Many of the ideas necessarily refer to university education as a whole but it is the engineering education that should merit the most attention since it is so closely connected with the most common human activity. All things that envelop us, that make our lives more pleasant but also more complicated have more or less passed through a production and more specifically a mechanical engineering process. Now that the material needs of people especially in the industrially advanced societies are satisfied, the conception of life in a "post-industrial" or "post-modern" stage of development is taking a more definite form with new processes denoted as "globalisation". Other new conceptions come into use such as "society of knowledge" or "education society". These denote educated and cultivated society with citizens who not only think highly of education, knowledge, and new discoveries in all fields of science but themselves strive for constant self-education to improve their own intellectual and cultural standard.

In the past, the tendency was towards an ever narrowing specialisation. The idea was promoted that progress in science can only be achieved with blinds so that a scientist can only see his narrow field of interest. In an exaggerated way, it could be said that such a scientist knows everything about nothing. This, in many cases, led almost to jeopardising life on the planet. In the course of the development of industrial societies, there was an abundance of knowledge and application results but this abundance also brought about extensive breakdowns, knowledge misuse, devastation of the planet, and other risks. The then top-level science was not prepared to face these shadows of industrialisation and educating institutions did not point them out. The situation was of course the more aggravated by deliberate secrecy due to the arm races and ideological controversy of a divided world. For these reasons, it is necessary that the conceptions of research and education projects should also consider the changing value structures, particularly the quality of knowledge, activities, and values. These should be not only values of environment, health, and society but also those of culture, aesthetics, and morals. Therefore, I believe that education in next millennium should be managed to provide a broader view and understanding of external social relationships as well as laws of nature for engineers. Of all the fields of human knowledge, the education of engineers will have to focus on the most important areas at least.

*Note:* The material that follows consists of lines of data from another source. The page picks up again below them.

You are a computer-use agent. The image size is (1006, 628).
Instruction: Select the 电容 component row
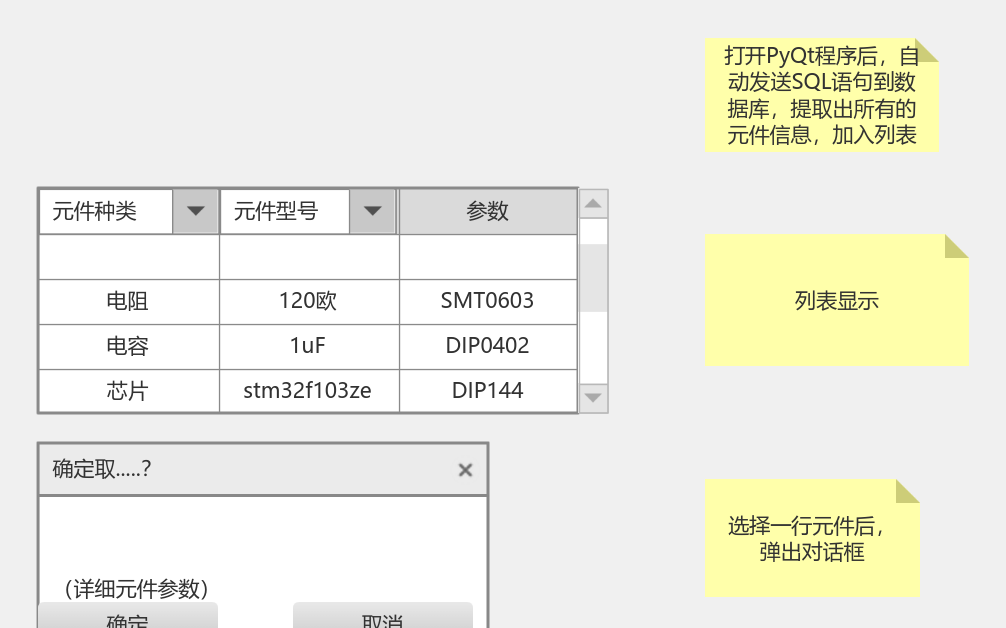pyautogui.click(x=128, y=346)
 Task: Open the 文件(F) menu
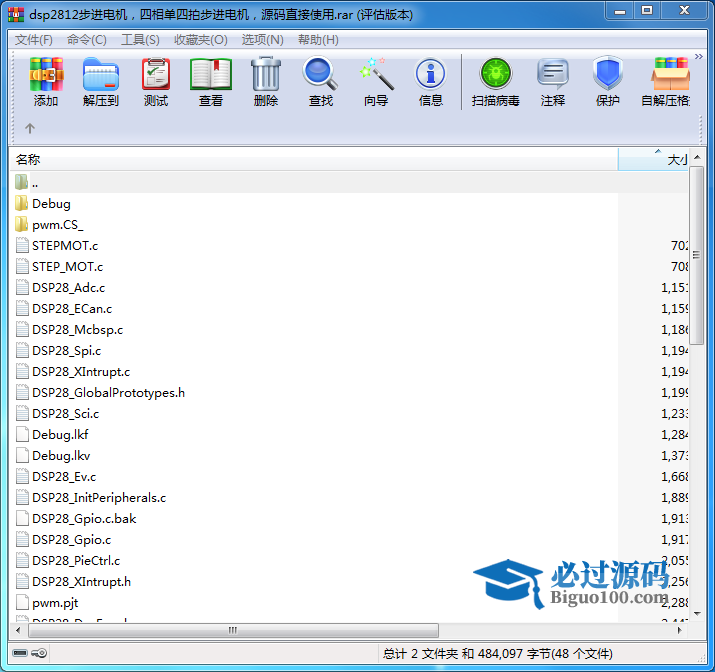[x=33, y=40]
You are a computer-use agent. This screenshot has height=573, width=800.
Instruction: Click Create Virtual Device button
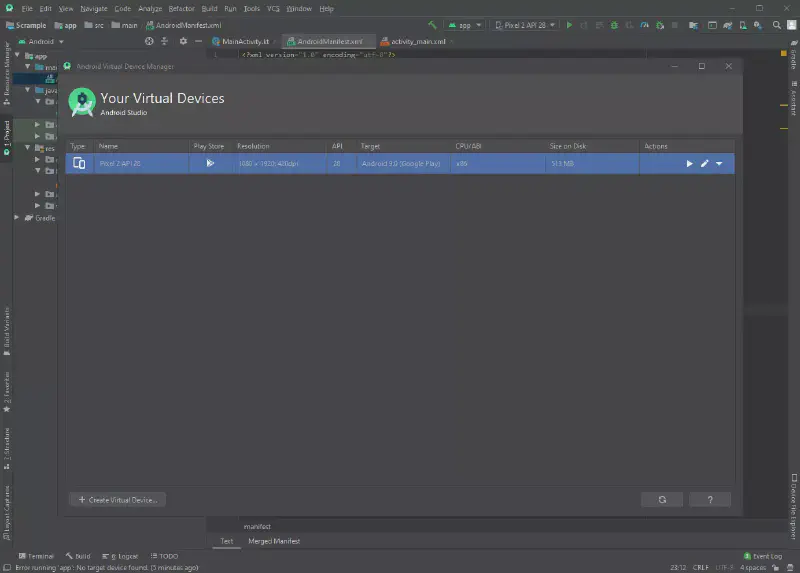coord(117,499)
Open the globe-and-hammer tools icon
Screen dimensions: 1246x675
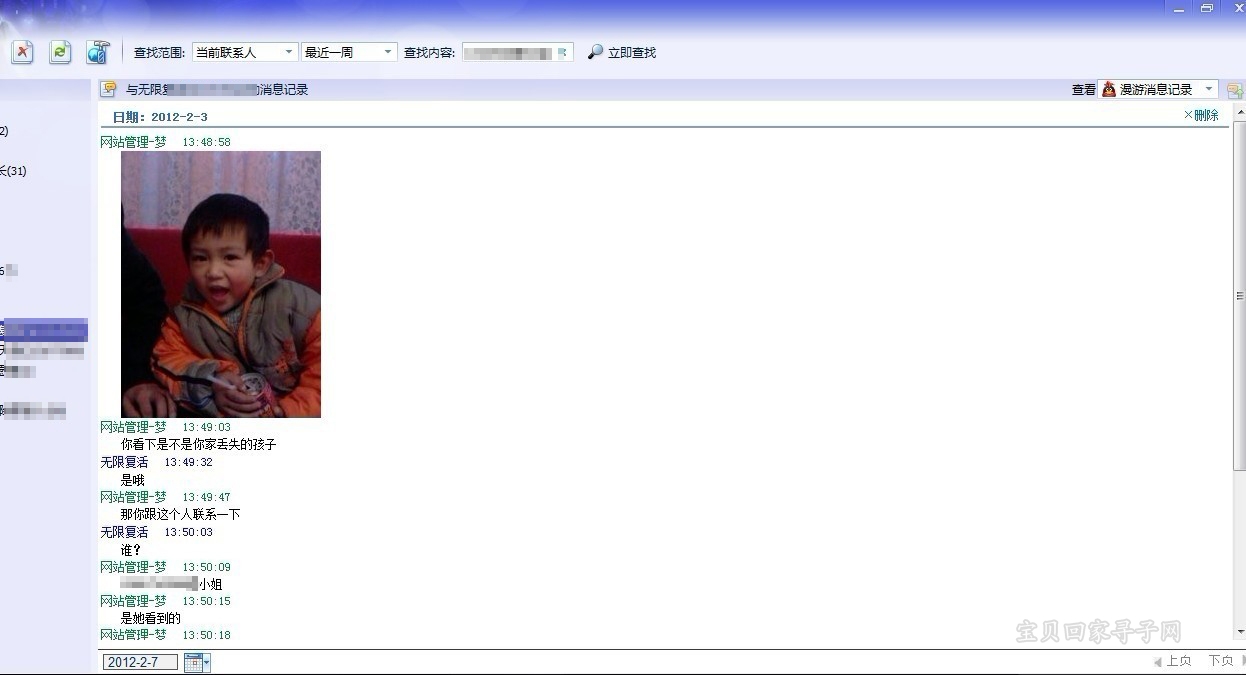coord(98,52)
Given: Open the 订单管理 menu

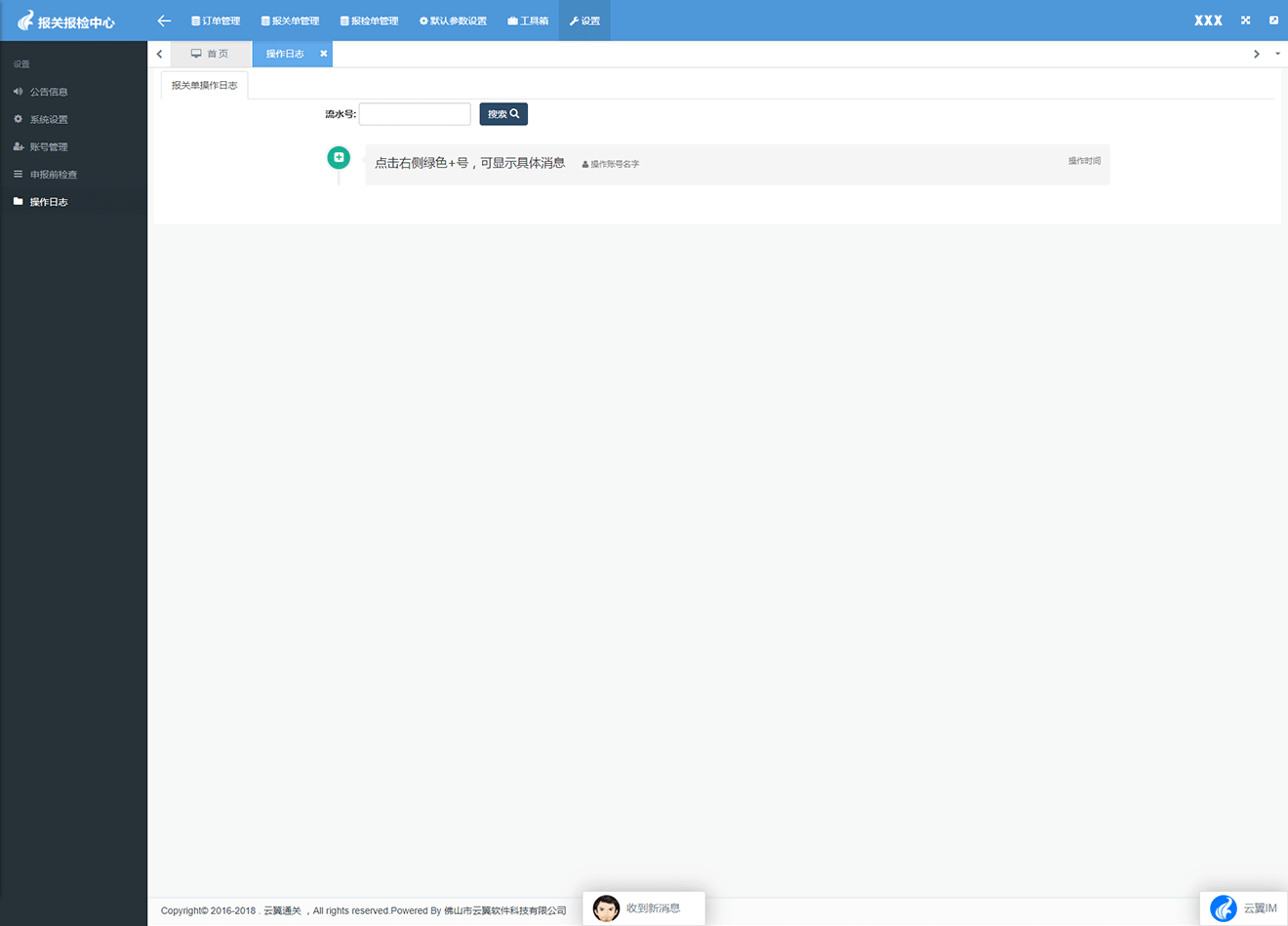Looking at the screenshot, I should 216,20.
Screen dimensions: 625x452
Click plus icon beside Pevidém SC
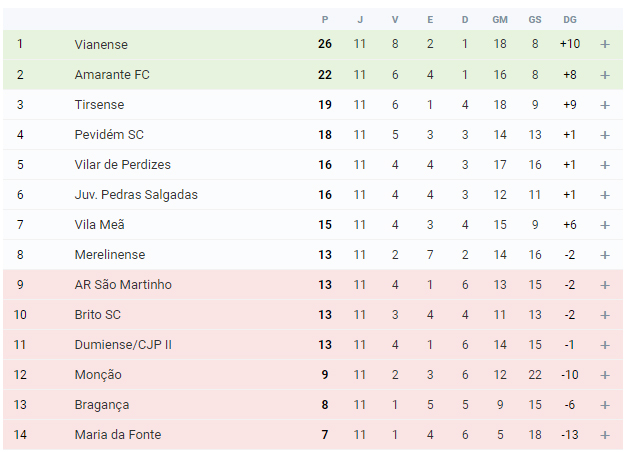[x=605, y=135]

The end of this millennium has been marked by the transition from industrial to information society. Methods and means of computerisation, automated control, use of information technologies, and elements of artificial intelligence had already been employed in industrial society. In next millennium during the transition to information and education society, new perspectives will open to these methods and means. The users of these means will at the same time face higher demands and universities will have to prepare their students accordingly. Computer systems, e-mail communication, and the connection to the network of communication highways will be accessible to everyone. However, the main problem will be to provide users with good professional education to be able to use these means in an intelligent way. Students will have to learn how to use information systems purposefully and efficiently and how to distinguish between substantial and redundant information.

The problems of development and protection of living environment will have to be given extraordinary attention in educating engineers at universities. The engineering graduates will have to be equipped with comprehensive knowledge in technology, science, and they will have to acquire practical skills for the protection of environment. Each designer should, even at the initial stage of the design of technical equipment, try to achieve the most friendly impact on the environment of the devices when they operate as well as when they become morally and technically outdated. Additional remedies of unsuitable and harmful measures are very expensive and are mostly introduced only after the environment has been impaired. Education towards the protection of environment should be part of basic courses. Specialised courses should only provide general, fundamental knowledge, including an introduction to the environment problem area, theory of environment, creation of environment, and protection of environment.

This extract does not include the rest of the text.